This is a freeview 'At a glance' guide to reasonable excuse as a ground for appeal.

What is a 'reasonable excuse' in terms of making an appeal against a tax penalty for late filing, late payment or error?

Subscribers: see your detailed guide, Grounds for Appeal: Reasonable Excuse.

A taxpayer may appeal a tax penalty when they are able to prove that they had a reasonable excuse for not doing what they were supposed to do.

  • The phrase 'reasonable excuse' takes its everyday meaning however the courts and tribunals have their views on this. Contrary to HMRC guidance, reasonable excuse is not simply limited to 'unforeseeable or exceptional circumstances'.
  • A taxpayer is expected to know which deadline applies and make a reasonable effort to meet their filing obligations.
  • Reliance on the acts of a third party, such as an accountant or adviser is no defence for VAT penalties, it is a defence for direct tax penalties in certain circumstances.

Each case will be considered on its own merits.

See Appeals: Grounds for Appeal Toolkit

Read this in conjunction with our guide: How to appeal a tax penalty.

Reasonable excuse or reasonable care?

To avoid any confusion in terminology:

  • The defence of 'reasonable excuse' applies to compliance failures in tax.

These include:

  • Late filing of returns; Schedule 55 FA 2009.
  • Failing to file online; TMA 1970 s.8(1)(d)/VAT.
  • Failing to make a payment on time; Schedule 56 FA 2009.
  • Failing to notify chargeability; Schedule 41 FA 2008.
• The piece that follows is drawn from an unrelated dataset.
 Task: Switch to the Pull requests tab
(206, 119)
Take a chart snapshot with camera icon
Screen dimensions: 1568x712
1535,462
The defence of 'reasonable care' is slightly different, although the two may cross over. 

  • Reasonable care mainly applies in the context of calculating tax geared penalties for error and mistake caused by careless behaviour Sch 24 FA 2007.
  • Carelessness for the purposes of discovery assessments s.29(4) TMA 1970.
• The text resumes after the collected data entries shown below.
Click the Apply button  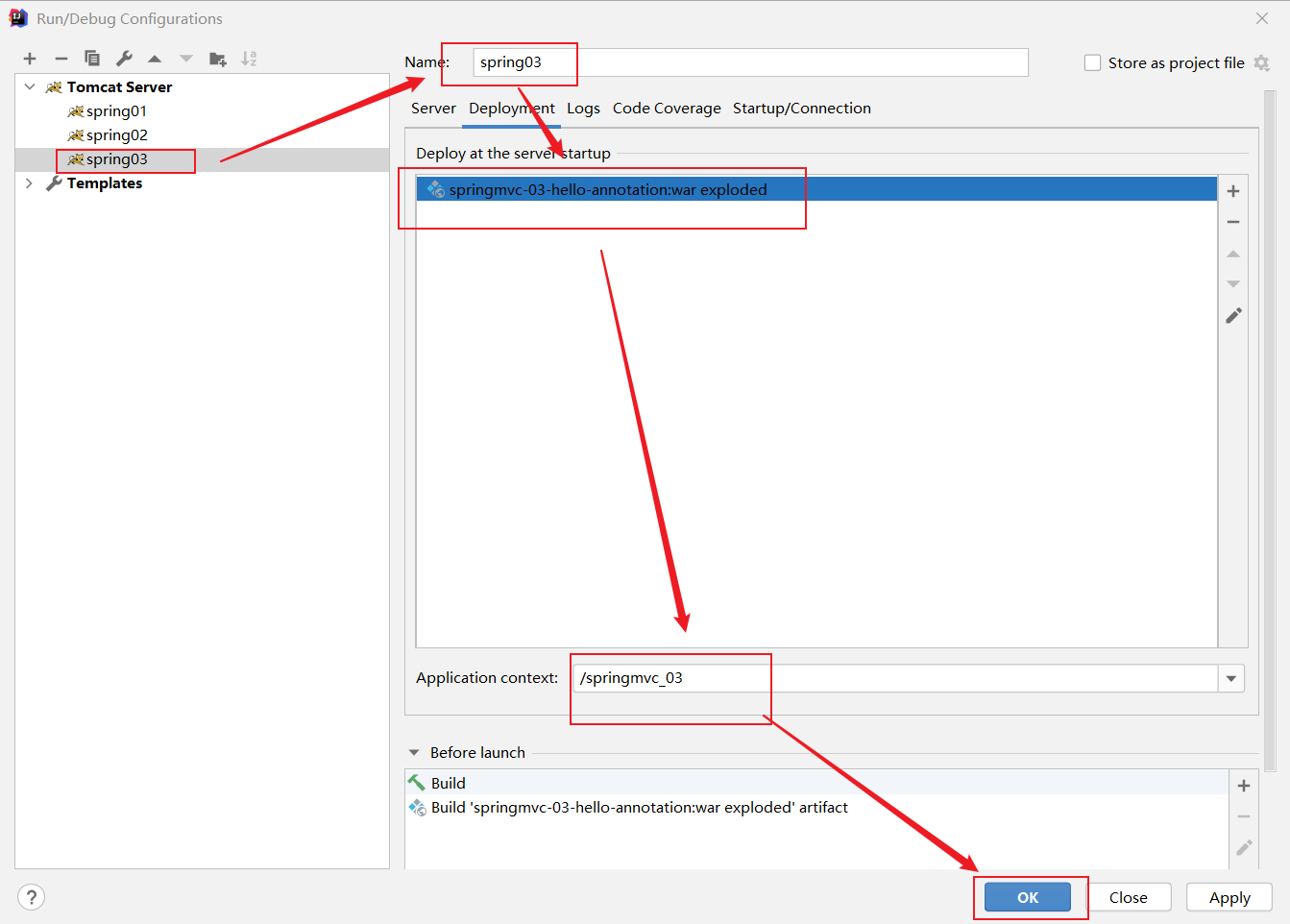click(1229, 897)
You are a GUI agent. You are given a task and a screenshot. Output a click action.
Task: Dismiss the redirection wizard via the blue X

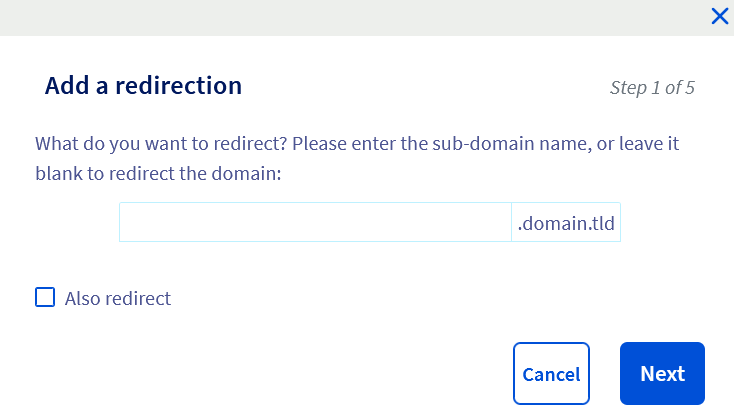tap(719, 15)
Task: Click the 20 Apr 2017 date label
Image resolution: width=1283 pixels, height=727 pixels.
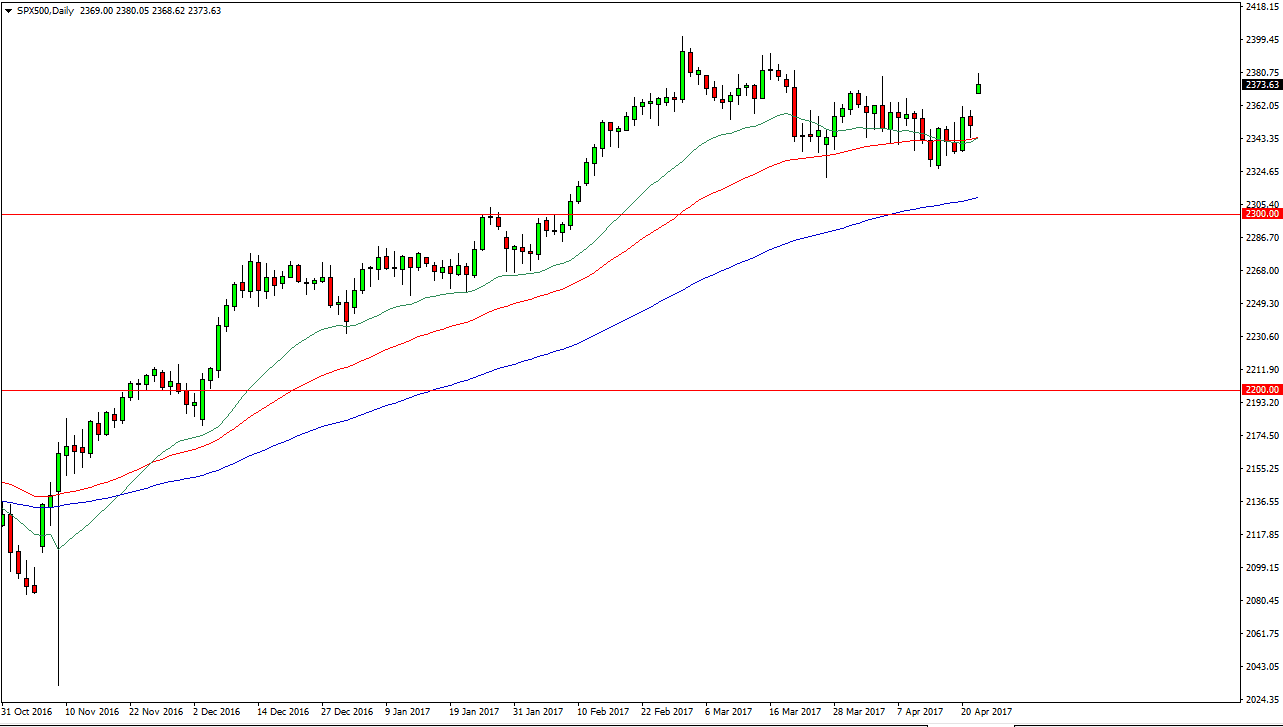Action: point(984,712)
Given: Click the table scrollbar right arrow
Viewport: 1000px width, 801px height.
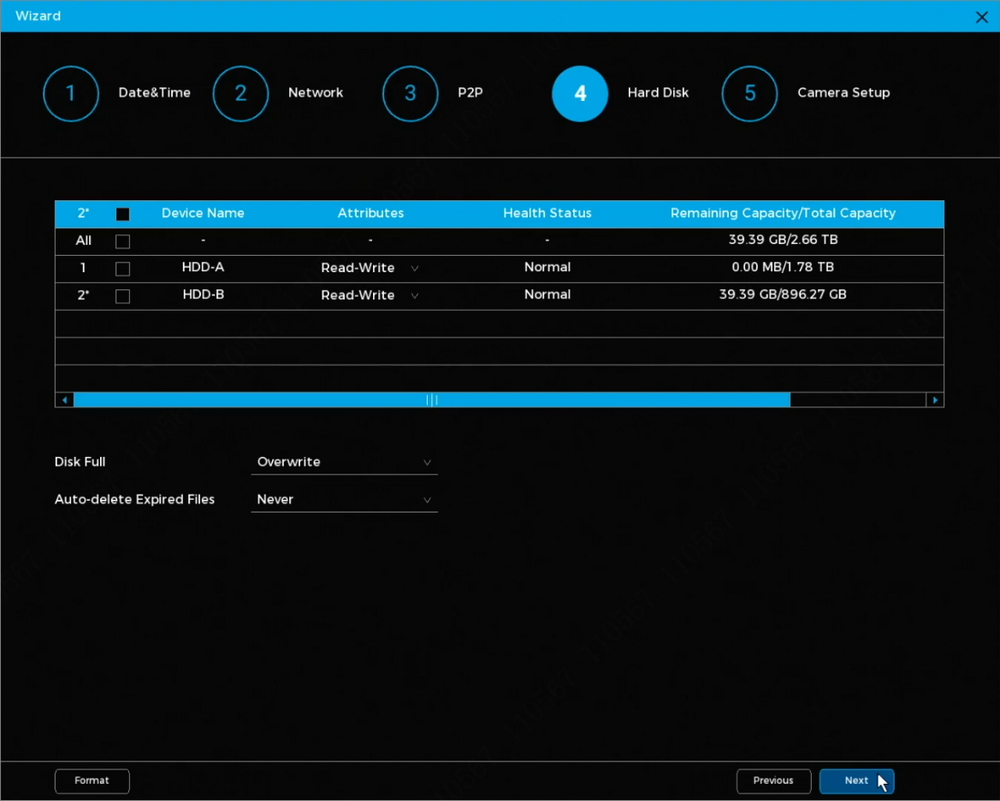Looking at the screenshot, I should (935, 400).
What is a reasonable excuse?

'Reasonable excuse' is not fully defined by the legislation. For a reasonable excuse to be made out there are only two requirements:

  • The taxpayer in making an appeal (the appellant) must put forward an excuse.
  • It must be decided whether, when viewed objectively, that excuse is reasonable in the context of the delay that has triggered the penalty.

HMRC's original view was that an excuse is reasonable where some 'unforeseeable and exceptional event' beyond the taxpayer's control is responsible for the compliance failure. Unsurprisingly the tax tribunals do not confine themselves to such a narrow interpretation.

Excuses may include (but are not limited to):

  • Illness.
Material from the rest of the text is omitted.